▸ Exercise goal: Your job with the data below is to output exactly the lines from the one holding "This screenshot has height=489, width=897." down to the one holding "Given: Click the A2 buyer level badge", both included, and no others.
** Material supplied follows **
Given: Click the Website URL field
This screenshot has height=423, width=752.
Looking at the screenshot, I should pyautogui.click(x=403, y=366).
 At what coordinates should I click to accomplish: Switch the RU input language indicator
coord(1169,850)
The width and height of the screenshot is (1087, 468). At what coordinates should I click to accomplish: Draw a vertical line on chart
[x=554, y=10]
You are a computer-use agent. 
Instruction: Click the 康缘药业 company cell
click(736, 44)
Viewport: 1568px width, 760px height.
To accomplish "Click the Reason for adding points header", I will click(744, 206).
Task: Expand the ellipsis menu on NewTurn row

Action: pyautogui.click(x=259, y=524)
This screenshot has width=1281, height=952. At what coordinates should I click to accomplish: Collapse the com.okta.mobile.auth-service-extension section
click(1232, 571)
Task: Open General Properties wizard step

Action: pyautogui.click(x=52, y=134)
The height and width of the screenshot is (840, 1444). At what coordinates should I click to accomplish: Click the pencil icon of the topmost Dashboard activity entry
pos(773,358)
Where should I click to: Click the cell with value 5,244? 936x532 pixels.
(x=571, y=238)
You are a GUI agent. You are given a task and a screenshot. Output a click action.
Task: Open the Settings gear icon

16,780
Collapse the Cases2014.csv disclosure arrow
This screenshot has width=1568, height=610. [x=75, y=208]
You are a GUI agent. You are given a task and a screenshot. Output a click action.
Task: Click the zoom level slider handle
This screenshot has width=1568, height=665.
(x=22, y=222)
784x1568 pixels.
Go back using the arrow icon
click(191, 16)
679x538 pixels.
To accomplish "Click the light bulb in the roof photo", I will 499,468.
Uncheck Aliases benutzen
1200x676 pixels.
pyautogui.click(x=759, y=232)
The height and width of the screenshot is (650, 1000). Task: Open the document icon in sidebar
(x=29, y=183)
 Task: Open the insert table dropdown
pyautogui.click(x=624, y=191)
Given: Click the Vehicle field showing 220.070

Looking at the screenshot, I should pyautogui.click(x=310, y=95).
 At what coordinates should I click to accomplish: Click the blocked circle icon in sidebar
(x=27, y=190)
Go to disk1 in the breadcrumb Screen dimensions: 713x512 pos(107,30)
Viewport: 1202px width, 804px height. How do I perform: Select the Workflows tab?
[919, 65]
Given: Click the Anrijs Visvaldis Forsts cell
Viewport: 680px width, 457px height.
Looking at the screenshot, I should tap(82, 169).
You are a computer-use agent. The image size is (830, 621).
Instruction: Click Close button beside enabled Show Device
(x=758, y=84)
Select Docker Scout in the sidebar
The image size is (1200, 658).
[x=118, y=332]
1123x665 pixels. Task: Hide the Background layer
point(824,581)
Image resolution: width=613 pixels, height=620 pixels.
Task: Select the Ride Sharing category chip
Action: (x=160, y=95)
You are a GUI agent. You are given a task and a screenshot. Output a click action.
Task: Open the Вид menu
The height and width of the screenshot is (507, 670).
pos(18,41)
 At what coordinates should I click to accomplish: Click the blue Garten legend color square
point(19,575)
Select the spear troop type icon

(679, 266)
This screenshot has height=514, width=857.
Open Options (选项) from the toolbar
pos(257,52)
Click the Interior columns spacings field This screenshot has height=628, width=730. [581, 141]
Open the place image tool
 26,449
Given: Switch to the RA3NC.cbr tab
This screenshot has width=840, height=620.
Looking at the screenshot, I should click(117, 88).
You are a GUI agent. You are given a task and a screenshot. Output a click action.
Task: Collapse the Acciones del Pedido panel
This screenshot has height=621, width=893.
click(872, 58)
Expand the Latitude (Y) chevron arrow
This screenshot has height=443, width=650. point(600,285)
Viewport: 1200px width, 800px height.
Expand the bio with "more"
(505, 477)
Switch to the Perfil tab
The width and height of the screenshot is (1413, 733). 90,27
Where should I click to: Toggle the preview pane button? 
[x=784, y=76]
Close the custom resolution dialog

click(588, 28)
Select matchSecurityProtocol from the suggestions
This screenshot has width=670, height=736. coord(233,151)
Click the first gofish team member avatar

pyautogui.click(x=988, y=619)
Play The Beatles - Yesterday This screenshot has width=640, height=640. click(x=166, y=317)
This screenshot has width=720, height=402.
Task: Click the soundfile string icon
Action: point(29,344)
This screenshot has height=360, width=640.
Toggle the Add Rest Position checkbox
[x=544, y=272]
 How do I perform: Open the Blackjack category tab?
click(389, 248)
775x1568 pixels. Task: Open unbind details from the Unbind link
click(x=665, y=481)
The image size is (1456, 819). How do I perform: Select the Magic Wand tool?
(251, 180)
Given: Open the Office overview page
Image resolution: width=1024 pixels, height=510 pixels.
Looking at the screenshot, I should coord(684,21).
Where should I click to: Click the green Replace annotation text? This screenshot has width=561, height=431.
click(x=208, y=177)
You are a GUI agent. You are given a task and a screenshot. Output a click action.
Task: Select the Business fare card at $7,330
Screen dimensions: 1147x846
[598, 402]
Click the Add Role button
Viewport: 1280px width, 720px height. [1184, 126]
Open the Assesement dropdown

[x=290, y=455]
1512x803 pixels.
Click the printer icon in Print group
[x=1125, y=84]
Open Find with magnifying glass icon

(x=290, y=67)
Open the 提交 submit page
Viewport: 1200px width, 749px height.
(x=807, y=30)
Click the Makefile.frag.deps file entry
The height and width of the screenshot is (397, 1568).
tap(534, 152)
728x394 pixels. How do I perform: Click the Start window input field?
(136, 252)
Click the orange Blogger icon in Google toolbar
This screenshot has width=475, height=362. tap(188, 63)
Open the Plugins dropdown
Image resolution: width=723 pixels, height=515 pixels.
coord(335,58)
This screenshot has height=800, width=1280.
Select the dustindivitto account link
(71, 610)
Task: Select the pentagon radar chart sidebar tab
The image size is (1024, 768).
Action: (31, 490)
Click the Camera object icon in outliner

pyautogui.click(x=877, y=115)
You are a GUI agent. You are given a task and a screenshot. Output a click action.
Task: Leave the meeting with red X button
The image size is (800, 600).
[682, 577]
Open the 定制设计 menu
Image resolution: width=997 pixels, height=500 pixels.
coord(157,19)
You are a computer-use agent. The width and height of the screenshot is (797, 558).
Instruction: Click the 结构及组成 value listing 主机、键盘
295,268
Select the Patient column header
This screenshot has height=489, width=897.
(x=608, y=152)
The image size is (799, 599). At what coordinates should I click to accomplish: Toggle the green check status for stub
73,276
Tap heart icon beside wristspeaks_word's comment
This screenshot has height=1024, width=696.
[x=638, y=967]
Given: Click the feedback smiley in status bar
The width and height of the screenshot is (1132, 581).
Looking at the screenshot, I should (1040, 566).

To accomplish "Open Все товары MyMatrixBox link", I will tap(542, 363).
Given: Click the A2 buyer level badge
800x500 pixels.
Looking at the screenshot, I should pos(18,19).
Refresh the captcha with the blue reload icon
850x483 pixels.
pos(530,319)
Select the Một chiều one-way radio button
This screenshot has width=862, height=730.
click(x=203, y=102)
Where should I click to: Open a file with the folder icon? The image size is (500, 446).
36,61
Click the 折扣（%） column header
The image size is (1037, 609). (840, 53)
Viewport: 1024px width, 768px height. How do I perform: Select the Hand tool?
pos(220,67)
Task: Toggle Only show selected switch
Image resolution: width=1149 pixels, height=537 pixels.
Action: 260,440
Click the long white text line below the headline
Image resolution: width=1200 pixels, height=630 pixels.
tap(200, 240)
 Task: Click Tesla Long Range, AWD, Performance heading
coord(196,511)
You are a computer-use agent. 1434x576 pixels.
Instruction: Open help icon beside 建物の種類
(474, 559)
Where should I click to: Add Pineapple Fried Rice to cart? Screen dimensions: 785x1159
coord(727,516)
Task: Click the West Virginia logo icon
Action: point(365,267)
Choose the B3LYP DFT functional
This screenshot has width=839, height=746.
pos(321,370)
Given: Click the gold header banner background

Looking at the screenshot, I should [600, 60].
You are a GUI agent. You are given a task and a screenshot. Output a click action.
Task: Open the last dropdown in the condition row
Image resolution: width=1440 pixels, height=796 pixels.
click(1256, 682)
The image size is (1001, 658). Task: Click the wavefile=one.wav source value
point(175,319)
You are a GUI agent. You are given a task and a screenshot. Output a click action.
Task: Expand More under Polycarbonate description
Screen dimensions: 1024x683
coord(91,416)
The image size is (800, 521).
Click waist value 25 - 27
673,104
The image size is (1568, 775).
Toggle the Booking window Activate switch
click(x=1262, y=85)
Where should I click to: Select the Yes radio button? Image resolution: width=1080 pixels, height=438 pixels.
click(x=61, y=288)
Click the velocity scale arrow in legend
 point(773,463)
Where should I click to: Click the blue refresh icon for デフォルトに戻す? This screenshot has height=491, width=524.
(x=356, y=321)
** End of Material supplied **
▸ Exercise response:
This screenshot has height=489, width=897.
(x=608, y=152)
The image size is (799, 599). At what coordinates should I click to accomplish: Toggle the green check status for stub
73,276
Tap heart icon beside wristspeaks_word's comment
This screenshot has height=1024, width=696.
[x=638, y=967]
Given: Click the feedback smiley in status bar
The width and height of the screenshot is (1132, 581).
Looking at the screenshot, I should (1040, 566).

To accomplish "Open Все товары MyMatrixBox link", I will tap(542, 363).
Given: Click the A2 buyer level badge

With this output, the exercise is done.